Firm clearly far off mark
FAMILIES in Edinburgh are stuck living in “flats” because they can’t afford to “trade up to a terrace or semi” said a survey by a property search engine. Tenement tradition, size and values clearly elude the firm which is based in
. . . Middlesex.
Technology has terrible toll for children’s sight
OPTICIANS are reporting a massive increase in non-inherited childhood short-sightedness and say the speed of deterioration can only be explained by the use of PCs, tablets, laptops and smart phones, so much so the condition is now being dubbed “screen-sightedness”
Not that we’ll do anything about it, being so locked in to technology. As the saying goes, there are none so blind as those who will not see.
Cancers can only ever be survived
IF there is one thing that really irritates those who have, or have had, breast cancer or I suppose, any other type of cancer, it is the inappropriate use by newspapers (including this one occasionally) of the words “battle” and “beat”
Pharmaceutical companies, scientists, charities and surgeons, might “battle” or “beat” in a professional way with research, the money to fund it and great expertise. But other than doing what they’re told and taking the medicine, the patient can do neither – that’s precisely what’s so scary about it. It is also offensive to those who have lost someone to the disease, suggesting they somehow didn’t put up enough of a fight.
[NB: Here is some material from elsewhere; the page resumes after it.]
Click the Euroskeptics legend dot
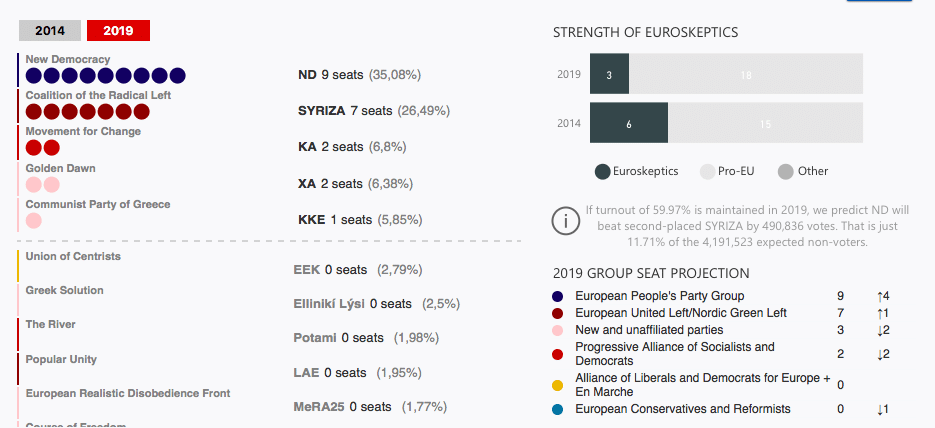This screenshot has height=428, width=935. pyautogui.click(x=602, y=171)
We “came through” or “survived” breast cancer. We didn’t “battle” or “beat” it.
Stop West End road meddling
AS a result of the trams, pedestrianisation attempts and the mess that’s been made of the city centre traffic flow, the West End and its once popular shops and restaurants have been cut off to confused motorists who, after so many changes, no longer know how to traverse their own city.
Hopes are pinned on the council putting that right with re-routing – again – this week. We can only cross our fingers that maybe, this time, they’ll get it right and stop meddling with it.